In recent years, environmental concerns resulted in an increase in the use of renewable resources such as wind energy. However, high penetration of the wind power is a challenge due to the intermittency of this resource. In this context, the wind energy forecasting has become a major issue. In particular, for the end users of wind energy forecasts, a critical but often neglected issue is the economic value of the forecast. In this work, we investigate the economic value of forecasting from 30 min to 3 h ahead, also known as nowcasting.
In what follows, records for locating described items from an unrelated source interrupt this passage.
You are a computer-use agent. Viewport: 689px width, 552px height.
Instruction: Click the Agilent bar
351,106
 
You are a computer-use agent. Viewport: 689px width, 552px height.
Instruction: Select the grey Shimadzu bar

Nowcasting is mainly used to inform trading decisions in the intraday market. Two sources of uncertainty affecting wind farm revenues are investigated, namely forecasting errors and price variations. The impact of these uncertainties is assessed for six wind farms and several balancing strategies using market data. Results are compared with the baseline case of no nowcasting and with the idealized case of perfect nowcast. The three settings show significant differences while the impact of the choice of a specific balancing strategy appears minor.

Suggested Citation

  • Aurore Dupré & Philippe Drobinski & Jordi Badosa & Christian Briard & Peter Tankov, 2020. "The Economic Value of Wind Energy Nowcasting," Energies, MDPI, vol. 13(20), pages 1-20, October.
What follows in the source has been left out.